AmiGO: Search Relevance

From GO Wiki
Revision as of 15:48, 11 February 2008 by Maria (talk | contribs)
(diff) ← Older revision | Latest revision (diff) | Newer revision → (diff)
Jump to navigation Jump to search

[From Amelia's WG message:]

If you just want to try it out, please go to:

http://toy.lbl.gov:9006/cgi-bin/amigo/search.cgi

to give it a whirl. I've left in the info about the best match. Comments and bug reports gratefully received! The relevance algorithm now has the following tweaks:

  • automatically remove 'complex' or 'activity' from the end of terms so that users are not penalised for not knowing GO speak
  • search results where words appear in the same order as the query phrase score higher than where the order is different
  • whole word matches score higher than partial matches

For those who are interested, the basic calculation performed to generate the relevance score is:

relevance = 1 - ( remainder / ( querystr + remainder ))

where:

  • querystr = length of the query phrase
  • remainder = a figure based on the length of the search result after the query phrase has been removed

This is then multiplied by a factor depending on what field the search result appears in; e.g. if it's a related synonym, the factor is 0.5, if it's a term name, the factor is 1.0, etc..

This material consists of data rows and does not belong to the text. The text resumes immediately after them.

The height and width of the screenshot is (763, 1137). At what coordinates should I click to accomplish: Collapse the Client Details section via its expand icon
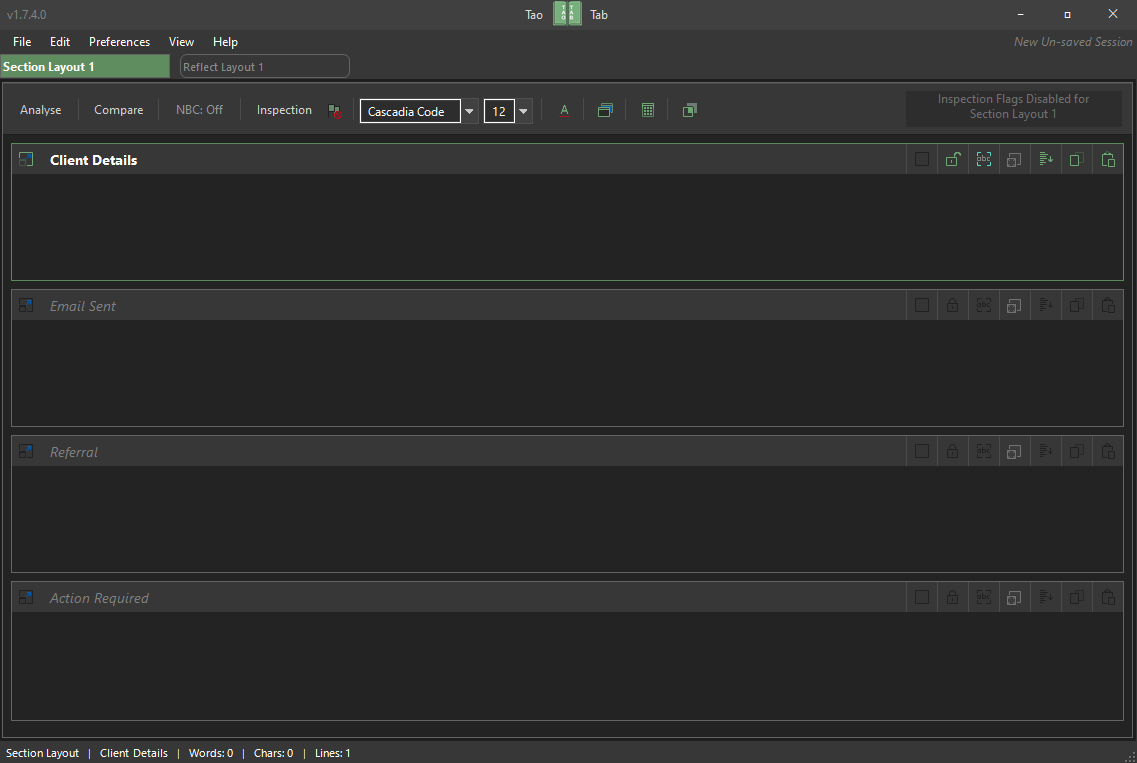26,160
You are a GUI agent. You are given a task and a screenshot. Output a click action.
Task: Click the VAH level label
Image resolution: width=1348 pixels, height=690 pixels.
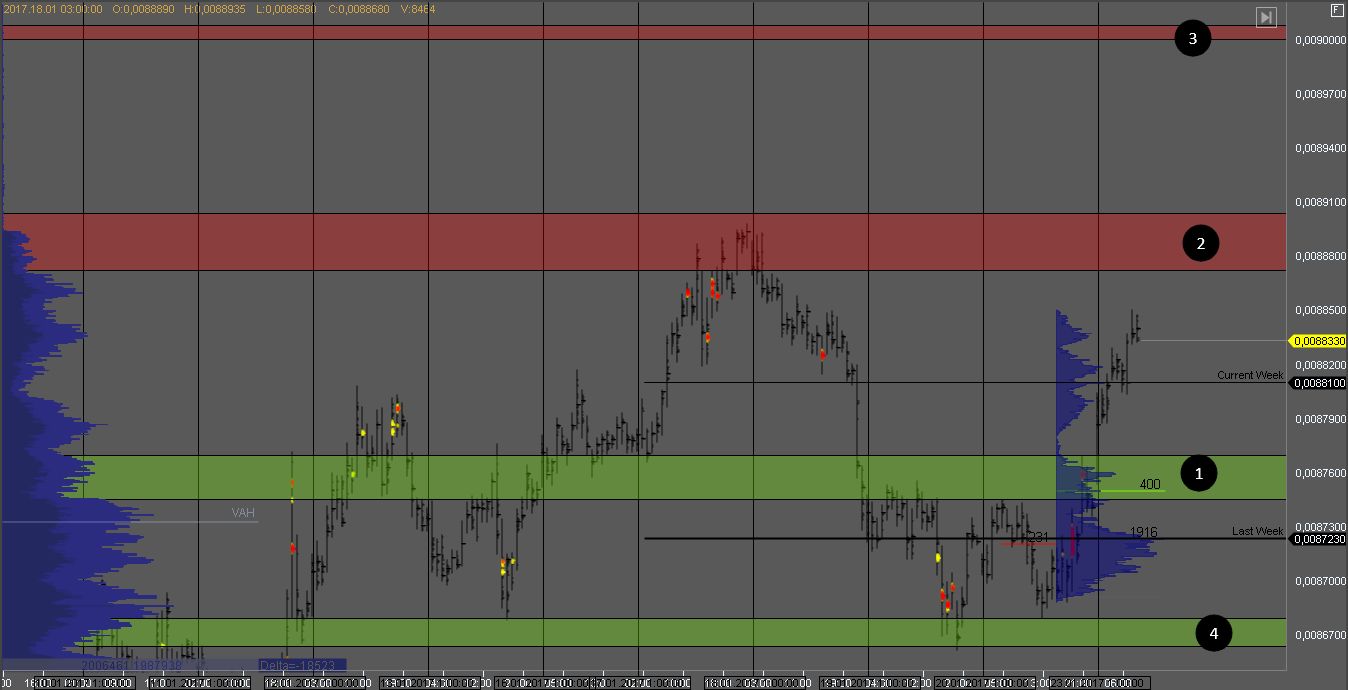pos(243,513)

The figure for the 'remainder' is now calculated using this formula:

remainder =

       # word chars x word char weighting  (currently 1.0)
       + # word boundaries x boundary weighting  (currently 0.25)
       + (# non word chars + # search matches in same order as query phrase) x non word char weighting  (currently 0.25)

word characters are a-z, 0-9 and _

I can mess around with the weightings to alter the relative importance of exact word matches, etc..

Please try it out and give me any feedback you might have.